Security of the Fiat-Shamir Transformation in the Quantum Random Oracle Model
In this presentation, I will first recall the Fiat-Shamir
transformation, which is an important design principle for
non-interactive zero-knowledge proofs and for digital signature schemes.
In order to rigorously analyze the security of this transformation, one
typically considers an idealized model, the so-called random oracle
model (ROM), which treats cryptographic hash functions as ideal objects.
It is well known that (in the ROM) the Fiat-Shamir transformation
preserves the security properties one cares about. However, the proof
for this result breaks down in the quantum setting where the attacker is
allowed to make superposition queries to the random oracle. Indeed, the
security of the Fiat-Shamir transformation against a quantum attack was
largely open; only some limited results were know, and some negative
claims were actually made in the literature.

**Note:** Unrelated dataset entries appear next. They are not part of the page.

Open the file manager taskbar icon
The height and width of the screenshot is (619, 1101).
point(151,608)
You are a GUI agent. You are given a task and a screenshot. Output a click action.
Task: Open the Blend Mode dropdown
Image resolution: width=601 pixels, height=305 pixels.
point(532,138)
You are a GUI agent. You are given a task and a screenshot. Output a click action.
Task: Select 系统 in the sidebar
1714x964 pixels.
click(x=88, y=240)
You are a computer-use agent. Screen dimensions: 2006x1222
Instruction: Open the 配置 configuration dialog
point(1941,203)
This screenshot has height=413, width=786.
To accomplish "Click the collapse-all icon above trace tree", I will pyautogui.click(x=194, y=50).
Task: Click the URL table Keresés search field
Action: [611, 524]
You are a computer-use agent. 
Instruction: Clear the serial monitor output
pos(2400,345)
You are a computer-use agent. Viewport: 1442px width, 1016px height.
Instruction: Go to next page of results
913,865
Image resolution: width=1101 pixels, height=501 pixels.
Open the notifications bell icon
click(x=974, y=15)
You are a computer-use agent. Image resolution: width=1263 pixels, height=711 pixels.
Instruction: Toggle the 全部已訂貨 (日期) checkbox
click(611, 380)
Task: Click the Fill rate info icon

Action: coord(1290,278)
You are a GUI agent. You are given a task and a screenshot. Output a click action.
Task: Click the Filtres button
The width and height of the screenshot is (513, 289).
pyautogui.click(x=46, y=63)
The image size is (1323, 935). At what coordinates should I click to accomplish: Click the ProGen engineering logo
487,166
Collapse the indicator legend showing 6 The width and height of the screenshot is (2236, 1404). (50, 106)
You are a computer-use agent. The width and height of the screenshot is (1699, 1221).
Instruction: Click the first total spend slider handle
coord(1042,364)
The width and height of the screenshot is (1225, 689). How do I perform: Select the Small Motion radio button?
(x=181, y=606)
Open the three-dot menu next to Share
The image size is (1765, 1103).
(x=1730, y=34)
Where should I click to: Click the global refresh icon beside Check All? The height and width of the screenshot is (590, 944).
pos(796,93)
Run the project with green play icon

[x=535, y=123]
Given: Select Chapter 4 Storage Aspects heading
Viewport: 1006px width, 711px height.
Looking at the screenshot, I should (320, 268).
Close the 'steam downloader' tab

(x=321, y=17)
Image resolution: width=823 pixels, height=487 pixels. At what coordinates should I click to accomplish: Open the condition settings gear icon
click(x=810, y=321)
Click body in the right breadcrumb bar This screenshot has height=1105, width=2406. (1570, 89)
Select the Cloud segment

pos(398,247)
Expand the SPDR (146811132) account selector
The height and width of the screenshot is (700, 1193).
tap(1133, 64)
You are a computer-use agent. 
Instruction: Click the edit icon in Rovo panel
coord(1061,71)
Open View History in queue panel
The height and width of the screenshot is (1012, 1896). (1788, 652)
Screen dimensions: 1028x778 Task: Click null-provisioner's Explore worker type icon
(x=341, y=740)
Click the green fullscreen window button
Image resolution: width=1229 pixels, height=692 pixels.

Having set up the stage, I will then discuss our recent result, which
shows full-fledged security of the Fiat-Shamir transformation against
quantum attacks, i.e., in the so-called quantum ROM. I will give some
high-level intuition for our result, but will also go through the
technical proof, which after all is quite simple.
In the last part, I will briefly introduce a modification to a security
definition for interactive proofs, which allows us to relativize a
certain negative result, and which then makes our result on the
Fiat-Shamir transformation relevant for a larger class of schemes.